A few months ago, we reported in this space about a test-drive we took in a hydrogen-powered Chevy Equinox. The car was one of about 100 fuel-cell-powered prototypes that had been hand-built at General Motors’ Fuel Cell Activities Center in Honeoye Falls, NY, a few miles from Rochester.
The only sound coming out of the hydrogren-powered Chevy as it accelerated was the hum of the tires, and the only exhaust it produced came out in the form of water vapor.
We left the General Motors facility near Rochester last year hopeful that we had just experienced a preview of the car of the future. We looked forward to the mass-production of fuel-cell powered vehicles as a key solution to a carbon-based transportation system that is contributing to the looming catastrophe of climate change.
However, we noted in our report that the limited range of the prototype (160 miles on a full 4-liter tank of hydrogen), the high cost of producing it, and the lack of a network of hydrogen gas stations in the U.S. were major hurdles that would have to be overcome to make hydrogen-powered cars a reality.
It now appears that the U.S. Department of Energy has concluded that these hurdles are insurmountable, at least for the next couple of decades.
Releasing energy-related details of the federal budget last week for the fiscal year beginning Oct. 1, Energy Secretary Steven Chu disclosed that the government has determined that development of hydrogen fuel cells is not feasible at this time. Therefore, Dr.

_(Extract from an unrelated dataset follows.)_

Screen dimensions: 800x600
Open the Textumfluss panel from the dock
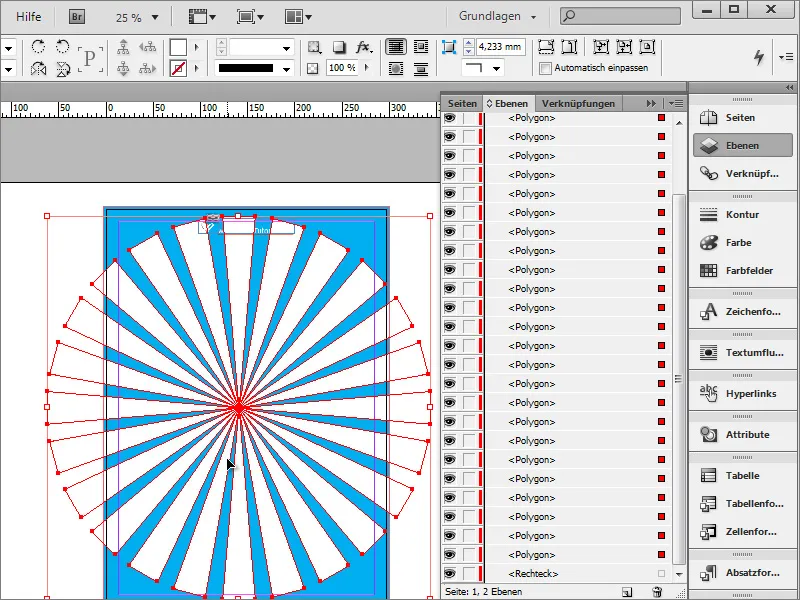point(740,352)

Chu said, the government will cut off funds for continued development of hydrogen-powered vehicles.
Chu indicated that coming up with a way to transport hydrogen across the country as part of a new fuel system was the biggest obstacle to commercializing the technology. As a result of the Energy Department’s decision, government funding will be steered toward the continued development of electric car batteries that can be plugged directly into the power grid.
Meanwhile, the Environmental Protection Agency is indicating it is preparing to authorize an increase in the amount of ethanol that can be blended with gasoline. The percentage of ethanol permitted in the blend likely will increase from 10 percent to 15 percent.

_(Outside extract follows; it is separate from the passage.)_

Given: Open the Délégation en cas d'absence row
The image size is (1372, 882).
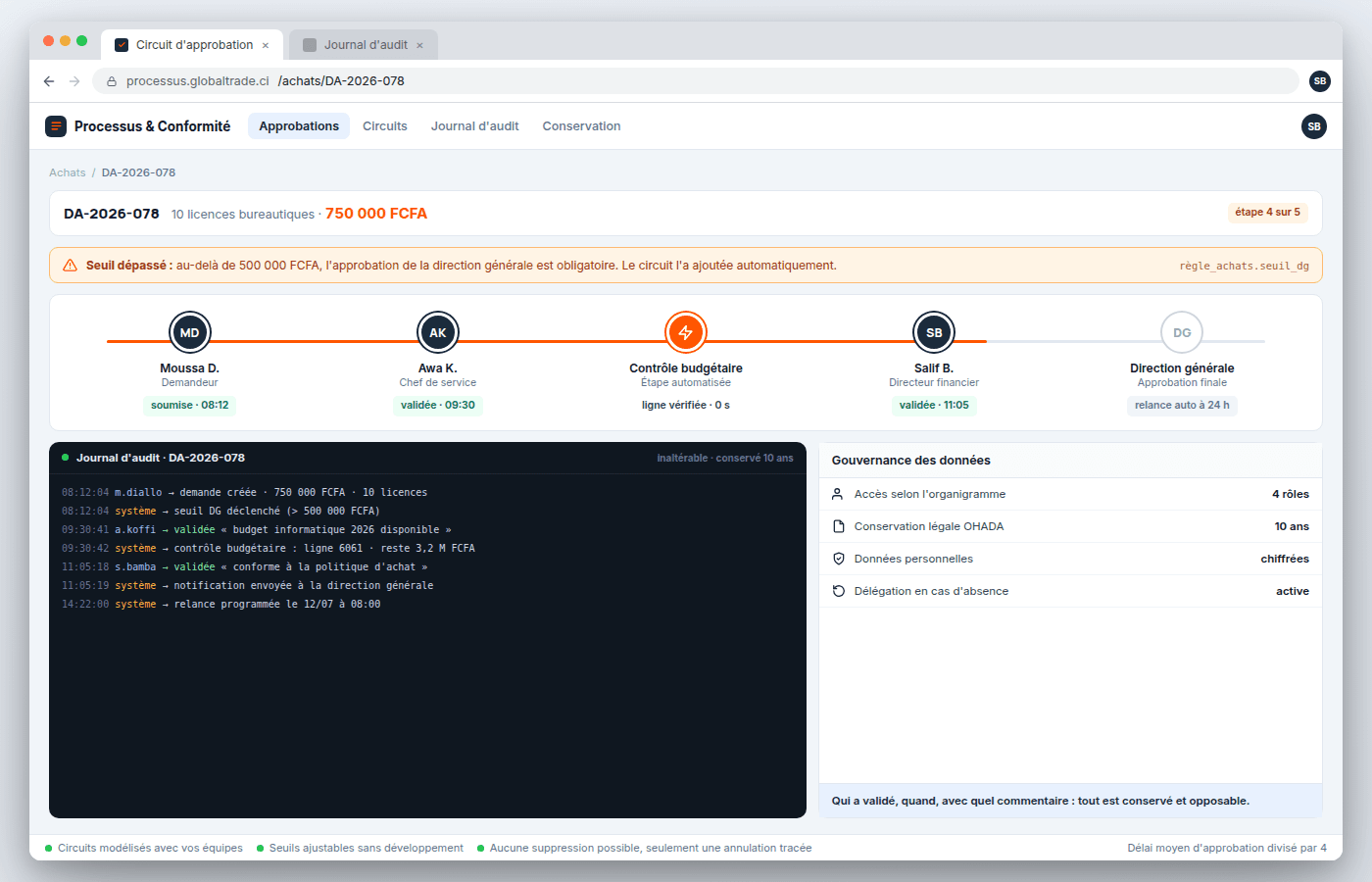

Engine manufacturers and consumer advocates have raised concerns about the impending ruling, suggesting that warranties for many of the estimated 500 million gasoline engines in use in cars, trucks, lawn mowers and other products prohibit use of fuel containing more than 10 percent ethanol.
EPA is responding to a request from Growth Energy, an ethanol lobbying group, which joined with 54 ethanol manufacturers to ask for a waiver of the Clean Air Act to permit more ethanol to be added to gasoline.
According to the American Petroleum Institute, nearly three-quarters of the gasoline sold in the U.S. last year contained some ethanol. EPA previously has approved the use of ethanol blends of up to 85 percent ethanol, but only for cars and trucks certified by manufacturers as ”flexible fuel vehicles.” The requested 15-percent blend would replace the standard blend that is sold across-the-board for all vehicles.